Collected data
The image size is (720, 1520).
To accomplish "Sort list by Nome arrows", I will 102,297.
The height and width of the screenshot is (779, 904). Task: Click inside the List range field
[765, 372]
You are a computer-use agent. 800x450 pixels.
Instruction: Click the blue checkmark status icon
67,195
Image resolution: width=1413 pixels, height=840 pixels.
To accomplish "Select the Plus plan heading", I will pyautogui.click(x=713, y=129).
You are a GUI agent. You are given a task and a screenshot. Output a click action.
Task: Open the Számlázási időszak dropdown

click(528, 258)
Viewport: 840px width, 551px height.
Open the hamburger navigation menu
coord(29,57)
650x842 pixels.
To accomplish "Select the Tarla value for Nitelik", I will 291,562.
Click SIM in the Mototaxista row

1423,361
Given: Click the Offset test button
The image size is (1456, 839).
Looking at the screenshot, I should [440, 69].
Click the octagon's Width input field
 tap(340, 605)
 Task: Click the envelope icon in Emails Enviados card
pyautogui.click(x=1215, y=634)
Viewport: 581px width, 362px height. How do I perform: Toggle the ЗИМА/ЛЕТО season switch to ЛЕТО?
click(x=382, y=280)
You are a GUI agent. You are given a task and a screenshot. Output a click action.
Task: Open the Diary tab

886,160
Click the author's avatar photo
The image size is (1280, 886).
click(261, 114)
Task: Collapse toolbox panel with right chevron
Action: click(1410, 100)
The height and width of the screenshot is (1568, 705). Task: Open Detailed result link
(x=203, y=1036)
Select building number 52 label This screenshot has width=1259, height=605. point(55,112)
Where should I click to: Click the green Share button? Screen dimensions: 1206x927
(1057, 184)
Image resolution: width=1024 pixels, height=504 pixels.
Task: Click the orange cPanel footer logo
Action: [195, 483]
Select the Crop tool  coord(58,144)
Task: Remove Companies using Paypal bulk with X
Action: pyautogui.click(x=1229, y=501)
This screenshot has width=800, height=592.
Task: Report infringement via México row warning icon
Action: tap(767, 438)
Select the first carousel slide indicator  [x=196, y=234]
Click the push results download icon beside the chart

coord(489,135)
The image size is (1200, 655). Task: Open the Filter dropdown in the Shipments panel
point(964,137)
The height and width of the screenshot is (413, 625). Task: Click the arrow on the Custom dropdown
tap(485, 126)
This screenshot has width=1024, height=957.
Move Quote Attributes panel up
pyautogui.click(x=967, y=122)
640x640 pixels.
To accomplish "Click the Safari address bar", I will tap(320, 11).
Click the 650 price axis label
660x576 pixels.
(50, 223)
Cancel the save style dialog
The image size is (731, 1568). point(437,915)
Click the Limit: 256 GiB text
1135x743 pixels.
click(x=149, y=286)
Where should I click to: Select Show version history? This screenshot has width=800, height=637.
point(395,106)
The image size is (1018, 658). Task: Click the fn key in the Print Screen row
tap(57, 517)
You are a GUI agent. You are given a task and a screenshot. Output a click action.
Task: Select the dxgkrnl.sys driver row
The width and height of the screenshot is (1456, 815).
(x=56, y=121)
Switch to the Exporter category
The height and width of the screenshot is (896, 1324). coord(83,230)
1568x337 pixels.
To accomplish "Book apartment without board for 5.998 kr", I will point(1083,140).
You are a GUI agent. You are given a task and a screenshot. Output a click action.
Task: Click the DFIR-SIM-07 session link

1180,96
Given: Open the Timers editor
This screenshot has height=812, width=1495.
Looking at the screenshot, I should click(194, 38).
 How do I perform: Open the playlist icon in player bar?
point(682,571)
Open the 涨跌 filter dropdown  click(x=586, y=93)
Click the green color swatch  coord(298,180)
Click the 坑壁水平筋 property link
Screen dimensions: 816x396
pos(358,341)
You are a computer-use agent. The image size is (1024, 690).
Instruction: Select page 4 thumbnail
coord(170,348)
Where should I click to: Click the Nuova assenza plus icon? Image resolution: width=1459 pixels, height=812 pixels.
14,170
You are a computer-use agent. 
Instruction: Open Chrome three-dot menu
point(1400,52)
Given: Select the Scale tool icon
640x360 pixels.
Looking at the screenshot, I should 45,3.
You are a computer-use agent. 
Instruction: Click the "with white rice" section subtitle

> Work required
Rewrite all of the data above, putting "screen-control agent" in place of every "computer-use agent" and leaving the rest unchanged.

> Exercise result
The image size is (720, 1520).
To accomplish "Sort list by Nome arrows", I will 102,297.
The height and width of the screenshot is (779, 904). Task: Click inside the List range field
[765, 372]
You are a screen-control agent. 800x450 pixels.
Instruction: Click the blue checkmark status icon
67,195
Image resolution: width=1413 pixels, height=840 pixels.
To accomplish "Select the Plus plan heading", I will pyautogui.click(x=713, y=129).
You are a GUI agent. You are given a task and a screenshot. Output a click action.
Task: Open the Számlázási időszak dropdown

click(528, 258)
Viewport: 840px width, 551px height.
Open the hamburger navigation menu
coord(29,57)
650x842 pixels.
To accomplish "Select the Tarla value for Nitelik", I will 291,562.
Click SIM in the Mototaxista row

1423,361
Given: Click the Offset test button
The image size is (1456, 839).
Looking at the screenshot, I should [440, 69].
Click the octagon's Width input field
 tap(340, 605)
 Task: Click the envelope icon in Emails Enviados card
pyautogui.click(x=1215, y=634)
Viewport: 581px width, 362px height. How do I perform: Toggle the ЗИМА/ЛЕТО season switch to ЛЕТО?
click(x=382, y=280)
You are a GUI agent. You are given a task and a screenshot. Output a click action.
Task: Open the Diary tab

886,160
Click the author's avatar photo
The image size is (1280, 886).
click(261, 114)
Task: Collapse toolbox panel with right chevron
Action: click(1410, 100)
The height and width of the screenshot is (1568, 705). Task: Open Detailed result link
(x=203, y=1036)
Select building number 52 label This screenshot has width=1259, height=605. point(55,112)
Where should I click to: Click the green Share button? Screen dimensions: 1206x927
(1057, 184)
Image resolution: width=1024 pixels, height=504 pixels.
Task: Click the orange cPanel footer logo
Action: [195, 483]
Select the Crop tool  coord(58,144)
Task: Remove Companies using Paypal bulk with X
Action: pyautogui.click(x=1229, y=501)
This screenshot has width=800, height=592.
Task: Report infringement via México row warning icon
Action: tap(767, 438)
Select the first carousel slide indicator  [x=196, y=234]
Click the push results download icon beside the chart

coord(489,135)
The image size is (1200, 655). Task: Open the Filter dropdown in the Shipments panel
point(964,137)
The height and width of the screenshot is (413, 625). Task: Click the arrow on the Custom dropdown
tap(485, 126)
This screenshot has width=1024, height=957.
Move Quote Attributes panel up
pyautogui.click(x=967, y=122)
640x640 pixels.
To accomplish "Click the Safari address bar", I will tap(320, 11).
Click the 650 price axis label
660x576 pixels.
(50, 223)
Cancel the save style dialog
The image size is (731, 1568). point(437,915)
Click the Limit: 256 GiB text
1135x743 pixels.
click(x=149, y=286)
Where should I click to: Select Show version history? This screenshot has width=800, height=637.
point(395,106)
The image size is (1018, 658). Task: Click the fn key in the Print Screen row
tap(57, 517)
You are a GUI agent. You are given a task and a screenshot. Output a click action.
Task: Select the dxgkrnl.sys driver row
The width and height of the screenshot is (1456, 815).
(x=56, y=121)
Switch to the Exporter category
The height and width of the screenshot is (896, 1324). coord(83,230)
1568x337 pixels.
To accomplish "Book apartment without board for 5.998 kr", I will point(1083,140).
You are a GUI agent. You are given a task and a screenshot. Output a click action.
Task: Click the DFIR-SIM-07 session link

1180,96
Given: Open the Timers editor
This screenshot has height=812, width=1495.
Looking at the screenshot, I should click(194, 38).
 How do I perform: Open the playlist icon in player bar?
point(682,571)
Open the 涨跌 filter dropdown  click(x=586, y=93)
Click the green color swatch  coord(298,180)
Click the 坑壁水平筋 property link
Screen dimensions: 816x396
pos(358,341)
You are a screen-control agent. The image size is (1024, 690).
Instruction: Select page 4 thumbnail
coord(170,348)
Where should I click to: Click the Nuova assenza plus icon? Image resolution: width=1459 pixels, height=812 pixels.
14,170
You are a screen-control agent. 
Instruction: Open Chrome three-dot menu
point(1400,52)
Given: Select the Scale tool icon
640x360 pixels.
Looking at the screenshot, I should 45,3.
You are a screen-control agent. 
Instruction: Click the "with white rice" section subtitle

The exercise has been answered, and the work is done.